On the other hand we have some idea that lockdown is going to be really bad. We are likely to face a huge economic crisis, except a lot of the outlets for negative emotion have been cut off. That is going to have a very real death toll as well. But again, we don't know how bad this is going to be. Will it cause wars? Perhaps. Will it cause suicides? Definitely.
I am personally fairly surprised that the Giesecke view isn't more popular around the world. Having a bit more scepticism about the virus before one decides to also sacrifice a lot of people's livelihoods seems prudent to me.
Assuming an optimistic "vaccine" scenario of 1 year of lockdown, universal vaccine, then immediate bounce-back, and extrapolating the debt figures, that's 50% GDP new debt; and in reality, I expect that the longer the lockdown, the more expensive it is.
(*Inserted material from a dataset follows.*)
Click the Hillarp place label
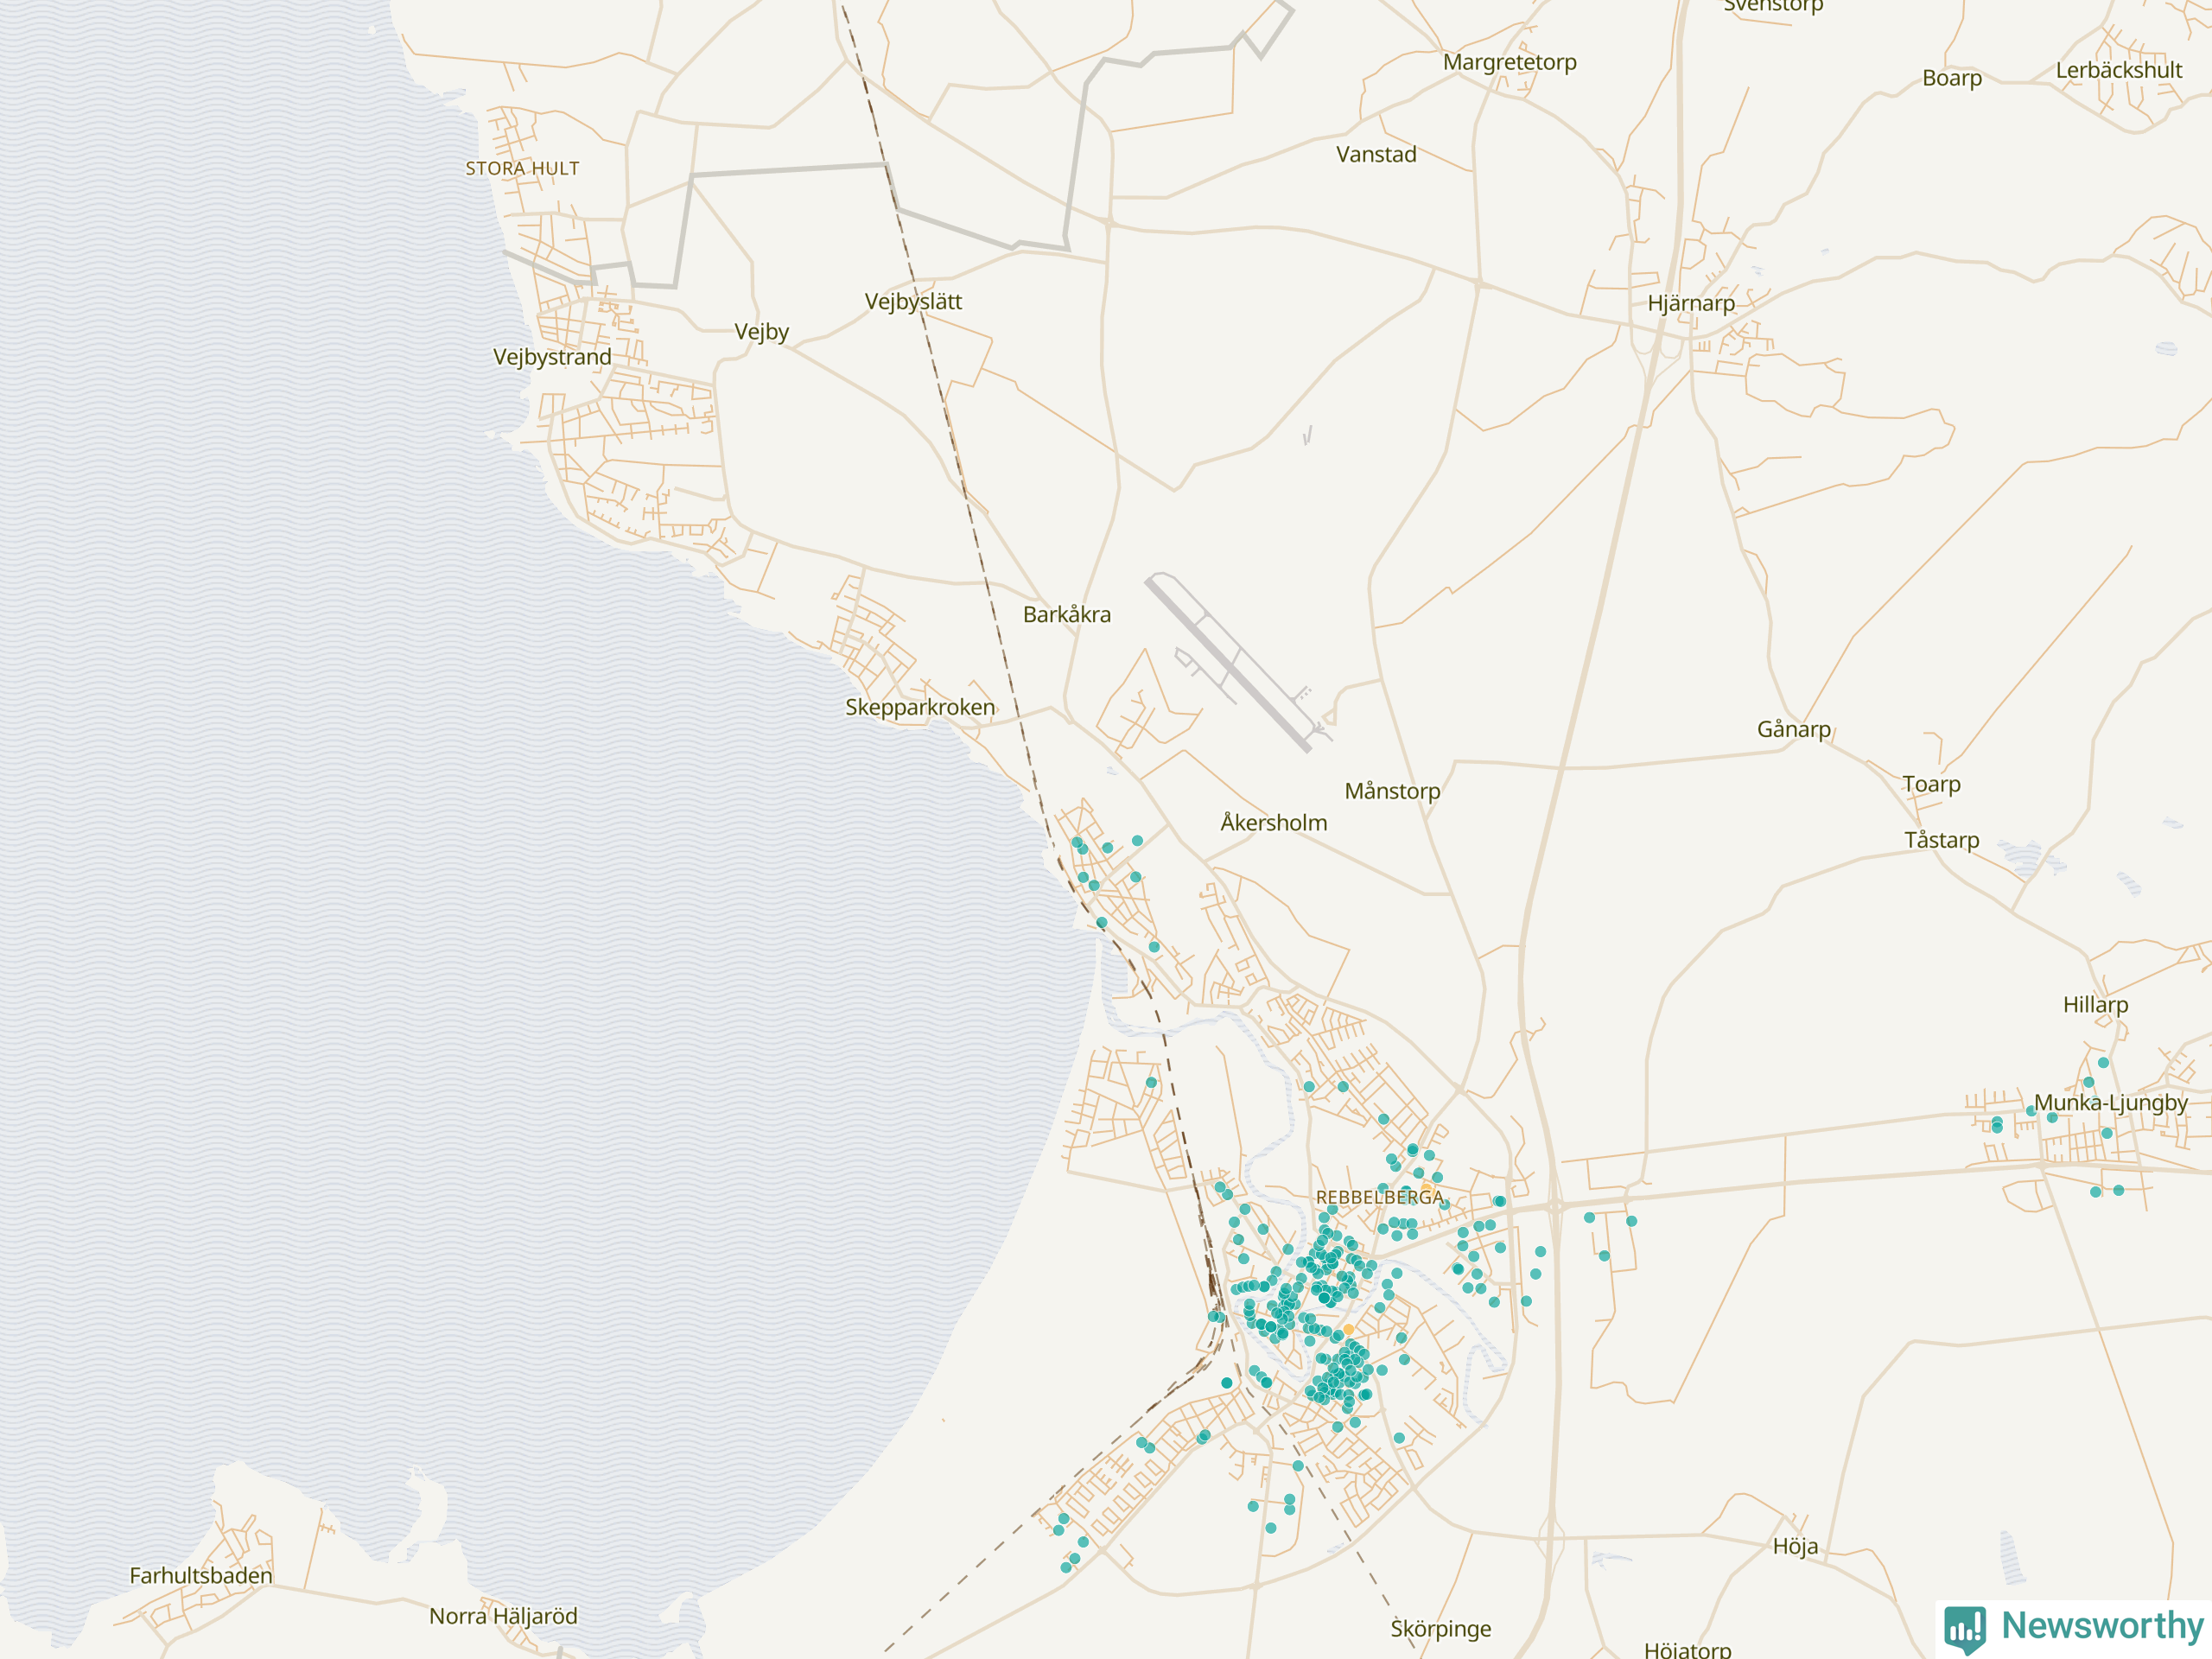2212x1659 pixels. pyautogui.click(x=2095, y=1004)
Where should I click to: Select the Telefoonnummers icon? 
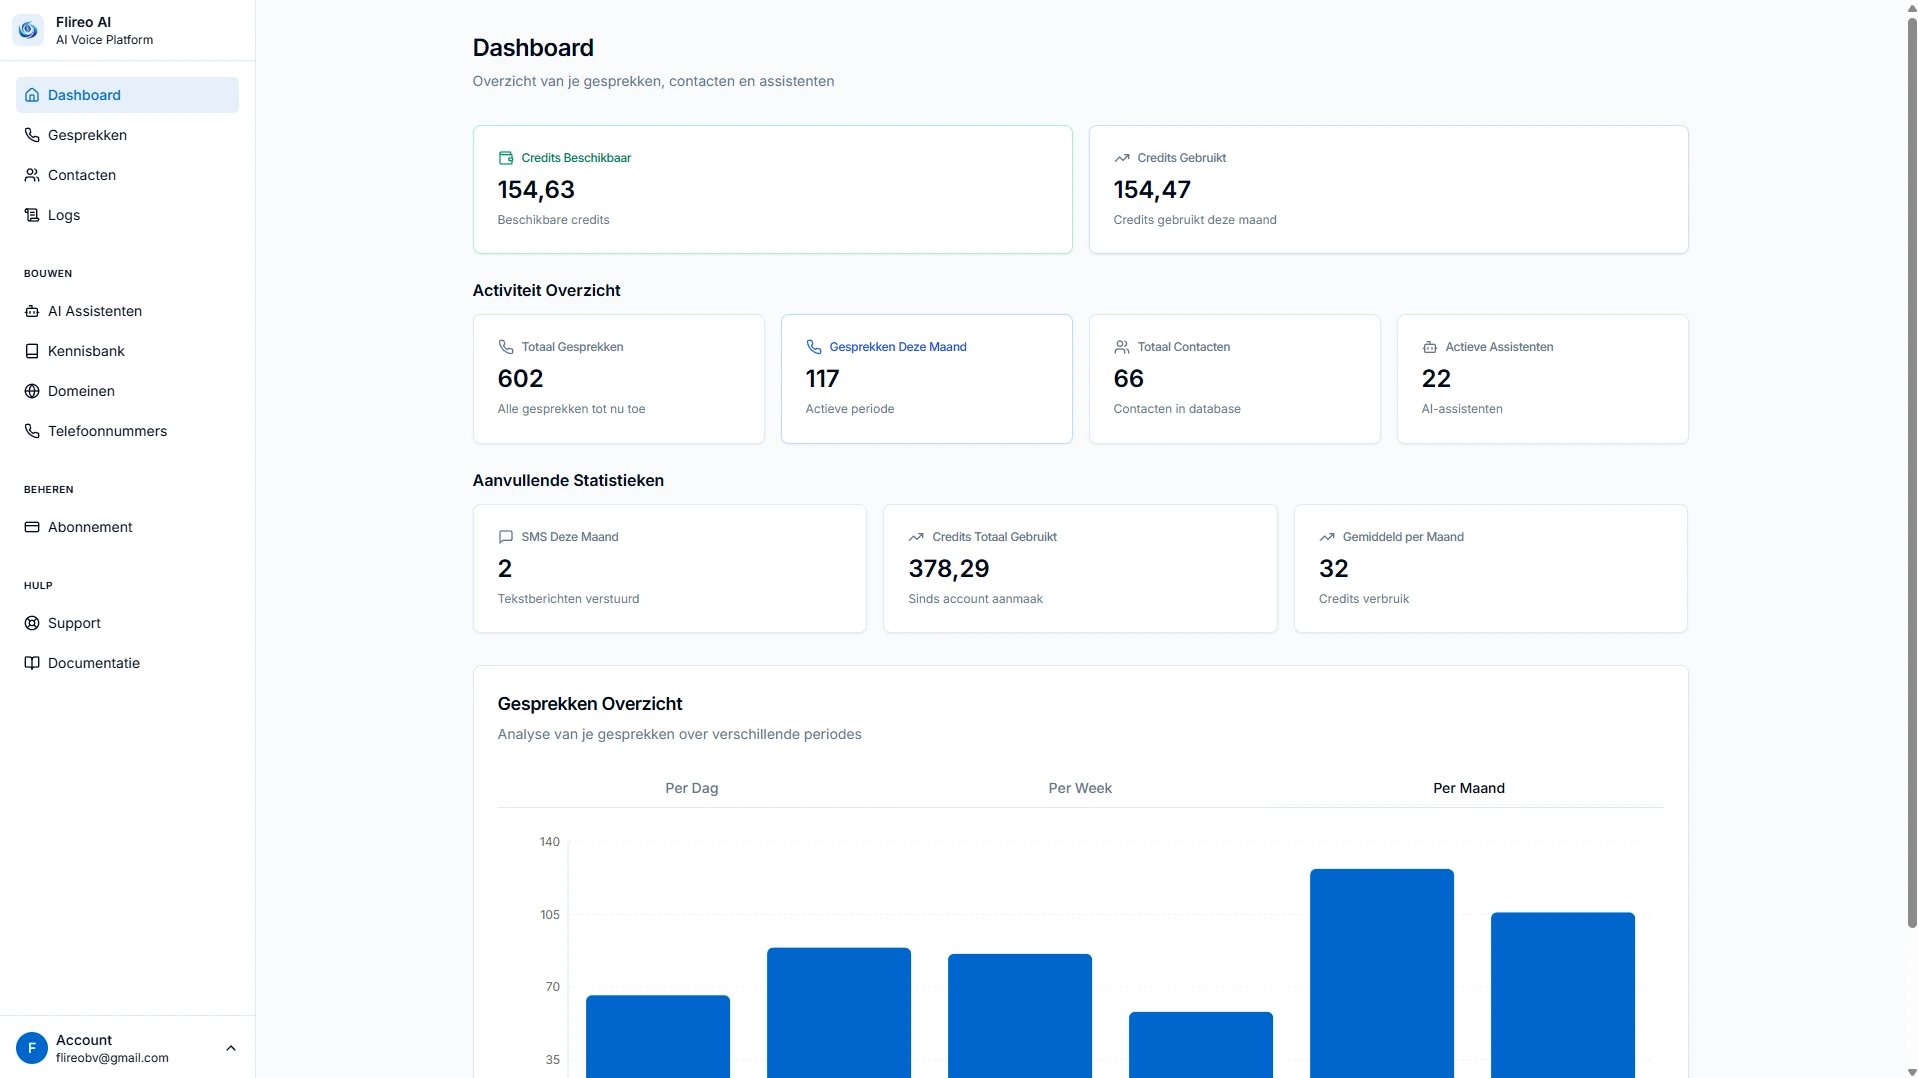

I can well imagine the casualties of such a scenario to be worse than the pessimistic Coronavirus numbers. Public health funding collapsing, God knows what about schools, social spending etc., and yes, perhaps even societal collapse.
I'd love to be proved wrong, but the UK government at least doesn't see it as necessary to even share its thinking of the financial consequences of lockdown, or even acknowledge that there is a trade-off.
[1] https://www.bbc.co.uk/news/business-52393472
Until a region effectively eradicates the disease (elimination, vaccination or haphazard herd immunity) there is no option of returning to normality.
Ie. What may be the outcomes of not locking down by any measure, and is this response in any way realistically viable? The deeper reflections are missing from public discourse.
The problem is that scenario analysis cannot really be open to the public, and is also highly complex where "small" variables may turn out to have high impacts.
Instead put a Figure of Merit against the idea.
I 30% buy off that covid-19 is a nasty virus that one Does Not Want, and that precautions are in order to protect those with compromised immune systems (my wife).
I 70% think that a variety of leaders on all levels and parties are not "letting a crisis go to waste" here, and purging the backlog of items that they don't care to discuss in detail.
That right there is the thing. I think there are a lot of questions that fall into this catagory. People want them to be questions of science but they are fundamentally political questions. You can use science - in ways that are fair or unfair - but at heart science can't answer them.